The controversies surrounding EOS cease to decrease, as the blockchain protocol raised eyebrows on June 22, 2018, in regard to its rather centralized approach to governance.
Governing Like a Bank
According to the “Emergency Measure of Protection Order” released by the EOS Core Arbitration Forum (ECAF), 27 block producers maintaining the protocol were directed to end all transactions with immediate effect.
Interestingly, the ECAF did not explain the reason for the order, but stated that the “logic and reasoning for this Order will be posted at a later date.” The ECAF Interim Emergency Arbitrator, Sam Sapoznick, signed the declaration:
“It is hereby ordered that the EOS Block Producers refuse to process transactions for the following accounts and keys indefinitely. (Until further official notice and instruction from the ECAF.)”
Critics Call Out Move
Members of the cryptocurrency community and industry observers have largely criticized the dictum, although a minority favors the move. For the former, EOS functions as a centralized government body or institution, contrary to the sector’s decentralized ethos.
An EOS subreddit member referred to the enforcement as “civil asset forfeiture meets blockchain,” presumably drawing comparisons to legal authorities’ rule of seizing private property on suspicions instead of evidence.
However, the move’s supporters called out the frozen addresses on their suspicious behaviour, linking them to widespread phishing scams during the migration from the protocol’s Ethereum ERC20-compliant blockchain to mainnet.
On June 17, 2018, suspected attempts at theft led to the EOS constitution, which consists of 21 block producers, locking seven accounts.
The EOS Blockchain
In contrast to the decentralized ethos of the cryptocurrency industry, EOS takes an untested, centralized approach towards protocol governance. While the founder of EOS, Block.one, supported the project until the end of the year-long $4 billion ICO, it no longer has a part to play in its operation.
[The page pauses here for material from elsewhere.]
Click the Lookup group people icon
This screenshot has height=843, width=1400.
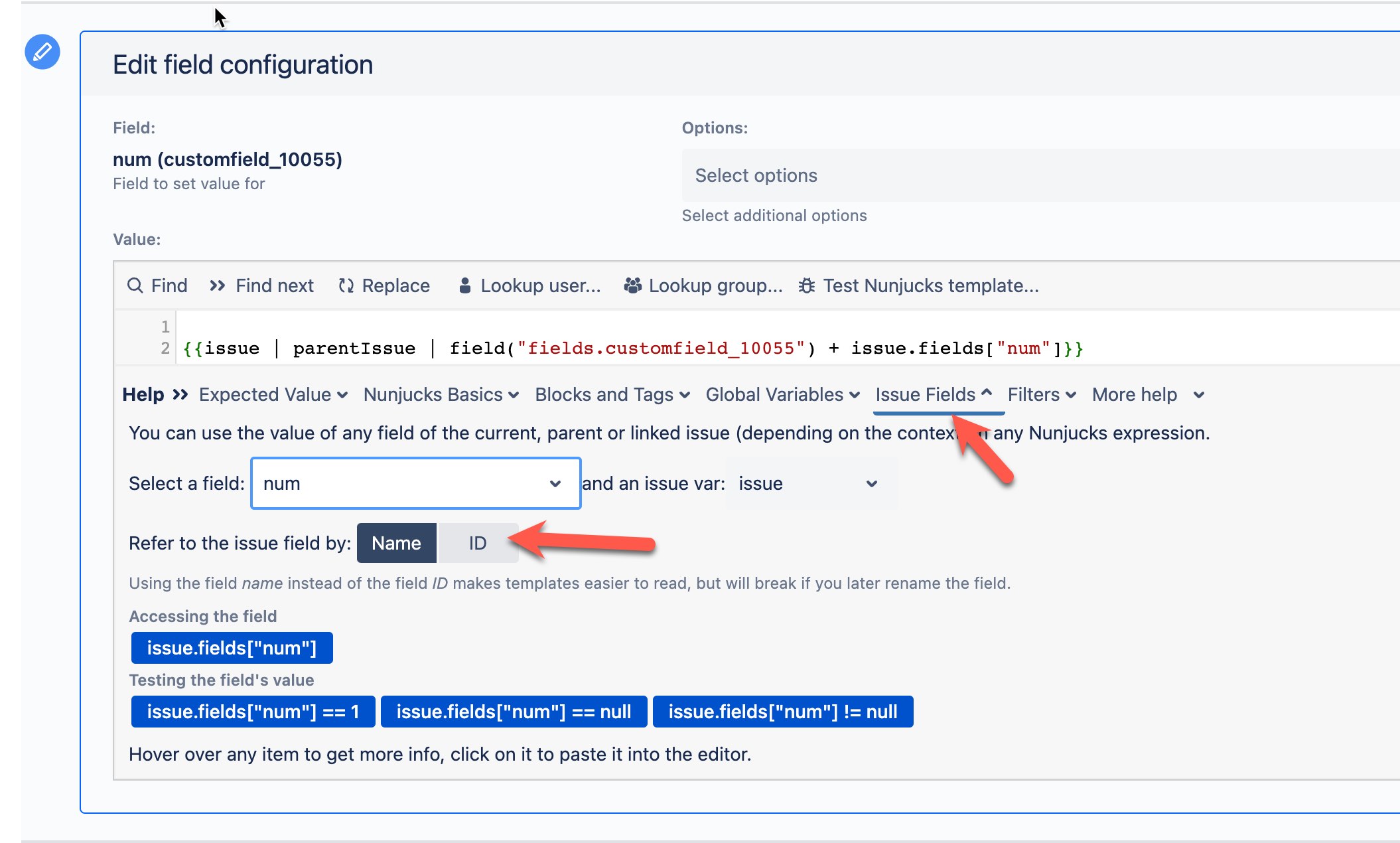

The project aimed to circumvent Bitcoin’s notorious transaction times at the price of being slightly more centralized, opting for a consensus mechanism instead of the former’s Proof-of-Work.
Called the Delegated Proof-of-Stake, the consensus mechanism entrusts the protocol’s responsibilities to 21 elected “block producers.” The 21 block producers also have the authority to censor, ban, and freeze accounts. Meanwhile, the ECAF exists as a dispute resolving body, with the power to order block producers to step down from their decisions.